People often ask how networks can be used for something practical, so in this post, I’m going to show you how I made a lot of use of Network Science and Data Science while working in Data Operations. Anyone who works in Data Operations, DevOps, or Site Reliability Engineering, this will be useful to you. However, I have also used this in Data Engineering, to understand various data pipelines.
Absolutely, this is useful in these roles, and I am living proof. But how was this impactful?
Before figuring out that this was possible, it used to take me weeks to dissect and map out a production server, sometimes over a month. Doing server uplifts requires understanding what runs on a server and what are the upstream and downstream dependencies. It’s very complicated, and I had to hold all of this in my head, in various Visio diagrams, and in way too many documents.
After figuring this out, I was able to map out production systems in 1/10 the time. Yes, people ramble on about 10x engineers, but this literally made me 10x faster for the most time consuming part of uplift/migration work. Testing goes fast after you have a map. This creates the map.
I was hired by one company in 2015 to uplift one very old and very complicated server. I call these “ancient” servers, though it was only 15 years old. All of the documentation was so outdated that it was actually harmful to use, because it was so incomplete. The server had close to 200 scripts running on it, automated, and created one very large file. It was a complicated beast, and the uplift project took THIRTEEN MONTHS. Other teams had tried and failed. My team was the first to succeed, and it ran smoothly after that until I left the company.
So, these are real techniques, used by me, in Data Operations. In fact, in my work, I mapped out thousands of scripts across hundreds of servers, across data centers.
After figuring out these techniques, we were able to do our uplifts much faster, and in one year, we were so successful in so many that we were recognized by the CEO. This is not imaginary. This helps. Others in the company wanted to learn these techniques from me, but I had not written my book, and it’s complicated to teach.
In today’s blog, I am only going to scratch the surface. I used these and many other techniques from 2017 to 2020, and we had a perfect record on our uplifts/migrations, with no problems whatsoever. We received praise for having such boring migrations. If it sounds too good to be true, it’s not. It’s the right tool for the right job.
Code and Data Networks
You can follow along with the code here. I’ve tried to keep the code very simple today, as we are discussing something new. I have never met anyone else who does this, and this is my first time showing how to do it, openly.

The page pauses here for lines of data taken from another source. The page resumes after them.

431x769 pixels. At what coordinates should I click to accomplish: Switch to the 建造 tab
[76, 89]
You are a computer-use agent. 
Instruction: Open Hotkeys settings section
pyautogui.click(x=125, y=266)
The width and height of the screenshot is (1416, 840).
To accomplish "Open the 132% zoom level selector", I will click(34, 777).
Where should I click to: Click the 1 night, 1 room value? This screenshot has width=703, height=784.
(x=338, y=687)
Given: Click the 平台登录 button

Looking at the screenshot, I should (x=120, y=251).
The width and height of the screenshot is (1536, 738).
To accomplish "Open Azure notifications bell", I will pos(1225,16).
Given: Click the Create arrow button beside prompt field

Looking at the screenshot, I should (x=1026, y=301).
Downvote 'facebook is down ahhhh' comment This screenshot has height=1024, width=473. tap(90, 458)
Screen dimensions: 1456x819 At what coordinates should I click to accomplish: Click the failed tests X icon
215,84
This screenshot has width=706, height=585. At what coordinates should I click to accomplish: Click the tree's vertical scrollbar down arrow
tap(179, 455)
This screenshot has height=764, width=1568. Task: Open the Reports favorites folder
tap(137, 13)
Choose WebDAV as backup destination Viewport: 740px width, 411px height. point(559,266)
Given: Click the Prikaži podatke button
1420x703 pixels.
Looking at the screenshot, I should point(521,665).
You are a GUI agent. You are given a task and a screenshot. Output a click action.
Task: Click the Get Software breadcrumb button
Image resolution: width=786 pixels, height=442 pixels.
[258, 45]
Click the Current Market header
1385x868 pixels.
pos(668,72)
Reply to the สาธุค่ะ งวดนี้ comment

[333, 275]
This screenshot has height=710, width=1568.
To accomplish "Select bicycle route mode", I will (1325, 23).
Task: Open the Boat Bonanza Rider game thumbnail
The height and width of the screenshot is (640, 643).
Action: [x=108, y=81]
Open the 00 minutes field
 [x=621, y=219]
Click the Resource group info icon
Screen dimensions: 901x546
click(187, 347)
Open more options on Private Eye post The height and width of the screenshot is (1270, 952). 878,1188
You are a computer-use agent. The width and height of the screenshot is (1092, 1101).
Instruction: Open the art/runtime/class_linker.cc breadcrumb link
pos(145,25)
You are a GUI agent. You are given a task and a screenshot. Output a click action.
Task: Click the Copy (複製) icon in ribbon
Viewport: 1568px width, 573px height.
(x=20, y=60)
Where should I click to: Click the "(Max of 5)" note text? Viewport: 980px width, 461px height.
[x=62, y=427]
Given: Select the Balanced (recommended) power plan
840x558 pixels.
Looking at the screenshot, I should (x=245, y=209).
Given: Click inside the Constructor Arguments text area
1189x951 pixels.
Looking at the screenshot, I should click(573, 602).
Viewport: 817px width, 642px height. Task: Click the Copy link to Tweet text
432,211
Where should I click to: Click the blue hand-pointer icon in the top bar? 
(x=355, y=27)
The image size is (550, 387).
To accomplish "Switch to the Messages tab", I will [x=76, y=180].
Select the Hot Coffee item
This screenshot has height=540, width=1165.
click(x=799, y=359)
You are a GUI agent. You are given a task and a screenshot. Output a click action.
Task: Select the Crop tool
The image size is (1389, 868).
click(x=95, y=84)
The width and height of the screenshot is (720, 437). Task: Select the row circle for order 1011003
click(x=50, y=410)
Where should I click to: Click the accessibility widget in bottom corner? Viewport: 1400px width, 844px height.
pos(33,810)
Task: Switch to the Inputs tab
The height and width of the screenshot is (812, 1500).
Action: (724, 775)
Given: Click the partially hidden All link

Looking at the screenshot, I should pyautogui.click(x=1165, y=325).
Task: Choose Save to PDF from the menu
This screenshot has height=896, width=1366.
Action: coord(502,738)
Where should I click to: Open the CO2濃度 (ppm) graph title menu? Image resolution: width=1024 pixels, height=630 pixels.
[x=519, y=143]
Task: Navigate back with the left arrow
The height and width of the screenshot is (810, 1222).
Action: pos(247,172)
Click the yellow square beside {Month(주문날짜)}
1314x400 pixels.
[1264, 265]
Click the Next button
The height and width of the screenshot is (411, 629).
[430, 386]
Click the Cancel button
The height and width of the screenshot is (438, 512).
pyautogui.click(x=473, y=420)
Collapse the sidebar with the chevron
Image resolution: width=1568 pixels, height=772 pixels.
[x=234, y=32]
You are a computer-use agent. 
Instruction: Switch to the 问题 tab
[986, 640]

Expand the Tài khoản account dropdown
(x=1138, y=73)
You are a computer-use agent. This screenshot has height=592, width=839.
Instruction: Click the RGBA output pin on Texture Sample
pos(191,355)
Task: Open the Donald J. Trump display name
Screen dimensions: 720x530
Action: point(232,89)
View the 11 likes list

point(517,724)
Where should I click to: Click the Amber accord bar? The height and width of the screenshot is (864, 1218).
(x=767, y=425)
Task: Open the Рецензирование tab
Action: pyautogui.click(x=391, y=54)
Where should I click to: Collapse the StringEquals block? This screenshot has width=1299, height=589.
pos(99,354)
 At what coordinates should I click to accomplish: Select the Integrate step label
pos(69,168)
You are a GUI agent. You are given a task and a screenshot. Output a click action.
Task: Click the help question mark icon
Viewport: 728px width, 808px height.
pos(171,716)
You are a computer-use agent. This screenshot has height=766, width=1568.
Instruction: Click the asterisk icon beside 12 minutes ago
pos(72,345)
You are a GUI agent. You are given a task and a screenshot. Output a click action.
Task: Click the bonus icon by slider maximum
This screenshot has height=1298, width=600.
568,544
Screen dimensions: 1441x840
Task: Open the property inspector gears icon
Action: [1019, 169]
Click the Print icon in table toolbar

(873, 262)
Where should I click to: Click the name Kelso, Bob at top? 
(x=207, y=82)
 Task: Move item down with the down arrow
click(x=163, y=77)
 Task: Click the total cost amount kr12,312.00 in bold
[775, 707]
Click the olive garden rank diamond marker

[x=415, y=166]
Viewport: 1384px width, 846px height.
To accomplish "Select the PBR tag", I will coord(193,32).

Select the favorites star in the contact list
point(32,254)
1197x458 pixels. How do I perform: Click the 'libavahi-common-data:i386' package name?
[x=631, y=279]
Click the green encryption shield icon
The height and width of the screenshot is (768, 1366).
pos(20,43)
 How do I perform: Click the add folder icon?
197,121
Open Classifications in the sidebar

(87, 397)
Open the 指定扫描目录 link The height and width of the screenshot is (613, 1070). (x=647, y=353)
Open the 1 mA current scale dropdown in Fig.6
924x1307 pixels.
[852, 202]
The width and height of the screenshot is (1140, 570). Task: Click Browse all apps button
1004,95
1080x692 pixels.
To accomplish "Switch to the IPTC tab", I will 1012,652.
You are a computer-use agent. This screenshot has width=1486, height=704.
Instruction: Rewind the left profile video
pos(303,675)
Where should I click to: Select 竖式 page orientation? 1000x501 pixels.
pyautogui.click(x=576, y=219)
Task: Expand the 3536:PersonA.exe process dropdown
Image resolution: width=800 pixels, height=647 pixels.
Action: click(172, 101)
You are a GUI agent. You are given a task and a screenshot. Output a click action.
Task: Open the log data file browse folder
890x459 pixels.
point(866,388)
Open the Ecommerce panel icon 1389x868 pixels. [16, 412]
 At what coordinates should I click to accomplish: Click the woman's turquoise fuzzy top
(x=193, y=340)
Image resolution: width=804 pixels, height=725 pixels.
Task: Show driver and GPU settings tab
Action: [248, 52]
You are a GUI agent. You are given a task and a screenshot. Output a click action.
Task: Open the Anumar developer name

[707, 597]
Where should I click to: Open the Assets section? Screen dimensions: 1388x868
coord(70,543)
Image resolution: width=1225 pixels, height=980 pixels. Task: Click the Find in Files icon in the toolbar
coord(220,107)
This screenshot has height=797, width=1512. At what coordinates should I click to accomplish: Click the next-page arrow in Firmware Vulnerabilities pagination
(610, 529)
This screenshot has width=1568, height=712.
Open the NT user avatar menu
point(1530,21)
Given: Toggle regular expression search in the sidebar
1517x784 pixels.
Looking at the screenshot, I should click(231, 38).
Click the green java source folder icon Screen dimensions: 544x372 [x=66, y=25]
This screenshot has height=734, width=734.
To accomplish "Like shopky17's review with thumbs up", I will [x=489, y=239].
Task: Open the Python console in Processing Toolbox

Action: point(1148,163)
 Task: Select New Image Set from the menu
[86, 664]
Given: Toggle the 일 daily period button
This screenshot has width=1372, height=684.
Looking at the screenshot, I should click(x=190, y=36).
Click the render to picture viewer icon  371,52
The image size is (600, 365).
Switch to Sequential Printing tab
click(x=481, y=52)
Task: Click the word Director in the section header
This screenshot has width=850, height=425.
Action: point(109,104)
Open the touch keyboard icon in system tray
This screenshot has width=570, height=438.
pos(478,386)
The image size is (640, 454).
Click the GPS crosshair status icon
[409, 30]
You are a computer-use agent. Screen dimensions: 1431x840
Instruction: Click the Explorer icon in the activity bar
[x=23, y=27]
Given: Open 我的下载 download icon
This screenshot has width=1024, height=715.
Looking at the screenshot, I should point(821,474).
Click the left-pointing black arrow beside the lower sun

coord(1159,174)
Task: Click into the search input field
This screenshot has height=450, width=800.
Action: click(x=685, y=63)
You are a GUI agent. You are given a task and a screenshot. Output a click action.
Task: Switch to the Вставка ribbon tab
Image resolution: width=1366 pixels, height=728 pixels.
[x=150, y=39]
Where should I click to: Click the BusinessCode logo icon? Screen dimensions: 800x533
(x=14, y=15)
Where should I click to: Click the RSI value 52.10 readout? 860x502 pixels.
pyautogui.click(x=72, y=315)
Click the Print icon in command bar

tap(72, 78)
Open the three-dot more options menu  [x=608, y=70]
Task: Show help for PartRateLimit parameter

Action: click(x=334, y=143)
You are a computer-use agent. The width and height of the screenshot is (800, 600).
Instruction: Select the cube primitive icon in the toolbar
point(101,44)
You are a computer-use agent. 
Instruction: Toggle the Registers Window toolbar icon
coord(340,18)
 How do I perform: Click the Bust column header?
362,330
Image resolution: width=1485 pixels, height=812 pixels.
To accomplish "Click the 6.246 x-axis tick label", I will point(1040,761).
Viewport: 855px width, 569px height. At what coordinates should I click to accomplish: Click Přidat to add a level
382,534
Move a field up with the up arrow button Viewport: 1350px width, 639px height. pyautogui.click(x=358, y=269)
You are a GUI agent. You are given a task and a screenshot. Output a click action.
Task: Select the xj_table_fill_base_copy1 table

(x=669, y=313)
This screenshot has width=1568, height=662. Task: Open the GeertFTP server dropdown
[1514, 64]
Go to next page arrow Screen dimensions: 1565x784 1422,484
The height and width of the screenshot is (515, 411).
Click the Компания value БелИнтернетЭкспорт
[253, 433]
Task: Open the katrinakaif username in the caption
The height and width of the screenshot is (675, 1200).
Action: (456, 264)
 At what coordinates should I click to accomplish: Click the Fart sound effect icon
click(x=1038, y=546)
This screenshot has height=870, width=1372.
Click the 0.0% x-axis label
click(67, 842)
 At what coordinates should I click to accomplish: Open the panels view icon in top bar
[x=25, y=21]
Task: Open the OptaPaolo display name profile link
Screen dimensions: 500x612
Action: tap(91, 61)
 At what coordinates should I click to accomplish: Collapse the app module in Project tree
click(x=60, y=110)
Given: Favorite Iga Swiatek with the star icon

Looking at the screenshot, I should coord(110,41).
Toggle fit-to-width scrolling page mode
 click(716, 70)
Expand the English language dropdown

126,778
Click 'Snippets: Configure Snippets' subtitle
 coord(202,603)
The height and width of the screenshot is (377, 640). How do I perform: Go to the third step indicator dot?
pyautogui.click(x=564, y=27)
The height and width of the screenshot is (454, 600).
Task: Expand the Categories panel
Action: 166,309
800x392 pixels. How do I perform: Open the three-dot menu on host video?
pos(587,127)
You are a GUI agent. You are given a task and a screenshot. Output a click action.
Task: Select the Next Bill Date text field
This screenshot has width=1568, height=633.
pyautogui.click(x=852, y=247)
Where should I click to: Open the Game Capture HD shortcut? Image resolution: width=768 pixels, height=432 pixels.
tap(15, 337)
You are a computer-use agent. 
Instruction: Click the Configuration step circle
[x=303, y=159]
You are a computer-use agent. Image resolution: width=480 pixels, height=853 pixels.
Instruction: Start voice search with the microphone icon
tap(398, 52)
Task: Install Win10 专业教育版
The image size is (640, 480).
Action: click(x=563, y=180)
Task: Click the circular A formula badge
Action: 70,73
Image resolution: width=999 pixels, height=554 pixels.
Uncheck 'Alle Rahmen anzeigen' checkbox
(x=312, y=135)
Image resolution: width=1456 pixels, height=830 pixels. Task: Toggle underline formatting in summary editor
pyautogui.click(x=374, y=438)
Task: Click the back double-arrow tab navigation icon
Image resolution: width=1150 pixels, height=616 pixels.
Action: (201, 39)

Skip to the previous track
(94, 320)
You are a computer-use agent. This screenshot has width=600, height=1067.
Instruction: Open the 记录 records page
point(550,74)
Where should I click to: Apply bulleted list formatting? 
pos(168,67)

I usually call these “Dataflow Networks”, as they show how data is transformed. These days, in Data Engineering, DAGs do this. DAGs are graphs, and they can be visualized, but they can also be analyzed. What I’m showing today extends beyond DAGs and can be used with any code whatsoever. All it needs are inputs and outputs.
Building the Graph
Today, I built a simple imaginary dataflow network that is an ultra-simplistic similar system than the one I was hired to uplift. Instead of close to 200 scripts, I’ve only added a handful, to keep things simple, to help with understanding.
I also manually created the graph, like so:
I’ve added comments so that you can see each script separately. Look near 3.py, read those comments. If the script is put on the left, then the output is placed on the right. If a file is an input, put it on the left and put the script on the right. At the top, I’m using a Directed Graph, because that’s how this would work. Inputs get used by scripts to create one final combined_export.json file.
Visualizing the Dataflow Network
After creating this graph, we can visualize it.
Even with just that, it’s easy enough to know what this imaginary server does and how it works. At the top left, I can see that two Python scripts create two .json files. Next, 3.py and 4.py write the data to MySQL. 5.py then picks up the data and extracts two things. Then 6.py takes this data and uses it to create a combined export file.
Troubleshooting is Easy
I know, that’s a generalization. However, on ancient, undocumented servers, teams can spend DAYS trying to figure out what broke, what it impacted, and how a cascading failure occurred.
With this, instead of days, it can take MINUTES. After mapping out ancient, undocumented, orphaned servers, it is easy to find the source of the problem. Just start at the known failure and work your way backwards, upstream.
Let’s pretend that combined_export.json is still being created, but the data is stale. What’s upstream from the file? 6.py. The log files from 6.py indicate that the script is running well. Ok, let’s go back another step. OH NO! There’s an error in 5.py, and it’s been failing and no new data has been written to the two files it produces. And 6.py doesn’t check for changes in the data before doing it’s work. Hey, that explains the stale data! Turns out MySQL crashed, causing 5.py to malfunction, causing staleness in the combined export.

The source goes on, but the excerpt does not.